Record set

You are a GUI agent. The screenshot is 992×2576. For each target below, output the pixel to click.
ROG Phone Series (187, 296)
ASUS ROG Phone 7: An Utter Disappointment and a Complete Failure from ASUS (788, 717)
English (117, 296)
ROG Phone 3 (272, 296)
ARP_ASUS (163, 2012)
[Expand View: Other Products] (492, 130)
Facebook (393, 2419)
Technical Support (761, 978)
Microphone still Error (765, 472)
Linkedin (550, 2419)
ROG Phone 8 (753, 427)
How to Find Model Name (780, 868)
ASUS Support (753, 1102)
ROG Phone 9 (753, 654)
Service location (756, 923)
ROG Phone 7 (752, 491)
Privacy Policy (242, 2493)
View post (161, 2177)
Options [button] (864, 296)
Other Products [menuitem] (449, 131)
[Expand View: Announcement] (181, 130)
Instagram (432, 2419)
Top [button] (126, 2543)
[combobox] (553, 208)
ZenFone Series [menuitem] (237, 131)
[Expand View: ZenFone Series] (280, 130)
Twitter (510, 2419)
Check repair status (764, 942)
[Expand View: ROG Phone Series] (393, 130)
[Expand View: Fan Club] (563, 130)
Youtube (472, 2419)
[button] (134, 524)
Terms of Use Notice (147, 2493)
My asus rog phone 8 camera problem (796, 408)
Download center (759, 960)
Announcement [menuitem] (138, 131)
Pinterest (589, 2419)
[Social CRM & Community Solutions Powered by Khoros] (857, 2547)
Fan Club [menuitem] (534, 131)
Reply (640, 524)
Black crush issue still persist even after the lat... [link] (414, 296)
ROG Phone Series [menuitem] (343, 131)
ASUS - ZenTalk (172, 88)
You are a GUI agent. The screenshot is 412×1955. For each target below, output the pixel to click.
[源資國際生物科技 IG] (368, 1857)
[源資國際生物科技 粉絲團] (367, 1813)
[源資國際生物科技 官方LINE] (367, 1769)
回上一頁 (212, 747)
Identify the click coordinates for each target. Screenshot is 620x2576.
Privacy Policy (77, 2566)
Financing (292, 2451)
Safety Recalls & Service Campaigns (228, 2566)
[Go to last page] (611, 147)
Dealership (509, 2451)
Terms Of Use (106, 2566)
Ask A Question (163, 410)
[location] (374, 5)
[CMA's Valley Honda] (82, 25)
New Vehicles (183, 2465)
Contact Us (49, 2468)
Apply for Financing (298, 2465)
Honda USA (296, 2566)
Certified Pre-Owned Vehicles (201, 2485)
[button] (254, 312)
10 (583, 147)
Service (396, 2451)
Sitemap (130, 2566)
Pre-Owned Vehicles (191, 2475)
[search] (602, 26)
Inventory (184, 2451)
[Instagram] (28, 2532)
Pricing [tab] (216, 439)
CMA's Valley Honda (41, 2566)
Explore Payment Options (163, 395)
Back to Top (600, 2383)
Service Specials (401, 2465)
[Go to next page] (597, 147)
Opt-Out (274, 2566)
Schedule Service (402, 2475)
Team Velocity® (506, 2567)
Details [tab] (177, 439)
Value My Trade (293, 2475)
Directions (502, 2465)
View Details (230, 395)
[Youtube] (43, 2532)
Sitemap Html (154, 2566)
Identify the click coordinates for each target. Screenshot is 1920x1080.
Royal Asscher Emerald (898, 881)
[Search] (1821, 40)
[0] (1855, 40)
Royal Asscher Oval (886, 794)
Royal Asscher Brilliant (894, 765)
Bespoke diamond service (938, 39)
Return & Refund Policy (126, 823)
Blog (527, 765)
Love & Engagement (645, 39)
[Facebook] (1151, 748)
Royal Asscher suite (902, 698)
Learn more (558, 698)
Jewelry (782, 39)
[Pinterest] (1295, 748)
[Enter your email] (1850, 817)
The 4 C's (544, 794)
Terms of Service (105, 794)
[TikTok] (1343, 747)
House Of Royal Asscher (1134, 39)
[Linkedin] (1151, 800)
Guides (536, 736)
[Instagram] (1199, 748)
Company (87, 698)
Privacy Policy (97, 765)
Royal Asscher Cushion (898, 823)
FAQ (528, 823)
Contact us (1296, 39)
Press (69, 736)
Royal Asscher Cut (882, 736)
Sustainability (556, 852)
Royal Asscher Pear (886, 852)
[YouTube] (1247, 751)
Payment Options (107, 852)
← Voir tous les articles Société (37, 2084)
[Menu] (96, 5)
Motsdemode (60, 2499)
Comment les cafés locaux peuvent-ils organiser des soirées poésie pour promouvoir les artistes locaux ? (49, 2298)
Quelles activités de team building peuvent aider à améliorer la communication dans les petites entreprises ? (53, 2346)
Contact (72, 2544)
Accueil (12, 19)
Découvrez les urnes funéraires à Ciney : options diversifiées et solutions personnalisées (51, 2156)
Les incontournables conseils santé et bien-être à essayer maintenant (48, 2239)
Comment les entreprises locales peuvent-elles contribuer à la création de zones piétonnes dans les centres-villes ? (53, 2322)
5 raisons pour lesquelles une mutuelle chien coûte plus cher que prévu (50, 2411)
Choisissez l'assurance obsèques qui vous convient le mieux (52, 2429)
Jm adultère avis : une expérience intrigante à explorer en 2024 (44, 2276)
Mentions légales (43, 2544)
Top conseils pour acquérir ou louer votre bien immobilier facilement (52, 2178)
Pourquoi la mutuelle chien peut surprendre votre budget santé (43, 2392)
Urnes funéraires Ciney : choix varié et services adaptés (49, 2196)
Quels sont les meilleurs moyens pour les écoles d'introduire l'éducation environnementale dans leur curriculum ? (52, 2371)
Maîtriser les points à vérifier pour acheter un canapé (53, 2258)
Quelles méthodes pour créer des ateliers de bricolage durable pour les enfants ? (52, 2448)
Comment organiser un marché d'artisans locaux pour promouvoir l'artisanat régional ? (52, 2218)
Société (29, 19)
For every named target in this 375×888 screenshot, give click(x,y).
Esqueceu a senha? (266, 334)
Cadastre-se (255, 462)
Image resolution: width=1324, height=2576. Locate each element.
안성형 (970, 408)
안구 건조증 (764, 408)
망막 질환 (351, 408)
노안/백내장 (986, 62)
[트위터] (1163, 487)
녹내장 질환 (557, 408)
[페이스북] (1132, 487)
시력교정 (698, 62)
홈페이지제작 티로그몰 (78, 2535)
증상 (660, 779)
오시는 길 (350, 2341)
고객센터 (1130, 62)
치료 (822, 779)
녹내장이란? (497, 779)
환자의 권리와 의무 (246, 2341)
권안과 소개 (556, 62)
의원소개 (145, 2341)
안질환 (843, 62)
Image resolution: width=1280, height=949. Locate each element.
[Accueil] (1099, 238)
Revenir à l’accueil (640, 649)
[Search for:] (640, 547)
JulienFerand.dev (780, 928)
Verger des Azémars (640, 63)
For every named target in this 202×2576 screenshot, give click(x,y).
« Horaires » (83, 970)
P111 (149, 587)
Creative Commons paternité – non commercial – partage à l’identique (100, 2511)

Task directions
The required output is every line above from the one with "Royal Asscher Emerald (898, 881)" down to the one with "5 raisons pour", restated word for word, ends included.

Exercise output
Royal Asscher Emerald (898, 881)
[Search] (1821, 40)
[0] (1855, 40)
Royal Asscher Oval (886, 794)
Royal Asscher Brilliant (894, 765)
Bespoke diamond service (938, 39)
Return & Refund Policy (126, 823)
Blog (527, 765)
Love & Engagement (645, 39)
[Facebook] (1151, 748)
Royal Asscher suite (902, 698)
Learn more (558, 698)
Jewelry (782, 39)
[Pinterest] (1295, 748)
[Enter your email] (1850, 817)
The 4 C's (544, 794)
Terms of Service (105, 794)
[TikTok] (1343, 747)
House Of Royal Asscher (1134, 39)
[Linkedin] (1151, 800)
Guides (536, 736)
[Instagram] (1199, 748)
Company (87, 698)
Privacy Policy (97, 765)
Royal Asscher Cushion (898, 823)
FAQ (528, 823)
Contact us (1296, 39)
Press (69, 736)
Royal Asscher Cut (882, 736)
Sustainability (556, 852)
Royal Asscher Pear (886, 852)
[YouTube] (1247, 751)
Payment Options (107, 852)
← Voir tous les articles Société (37, 2084)
[Menu] (96, 5)
Motsdemode (60, 2499)
Comment les cafés locaux peuvent-ils organiser des soirées poésie pour promouvoir les artistes locaux ? (49, 2298)
Quelles activités de team building peuvent aider à améliorer la communication dans les petites entreprises ? (53, 2346)
Contact (72, 2544)
Accueil (12, 19)
Découvrez les urnes funéraires à Ciney : options diversifiées et solutions personnalisées (51, 2156)
Les incontournables conseils santé et bien-être à essayer maintenant (48, 2239)
Comment les entreprises locales peuvent-elles contribuer à la création de zones piétonnes dans les centres-villes ? (53, 2322)
5 raisons pour lesquelles une mutuelle chien coûte plus cher que prévu (50, 2411)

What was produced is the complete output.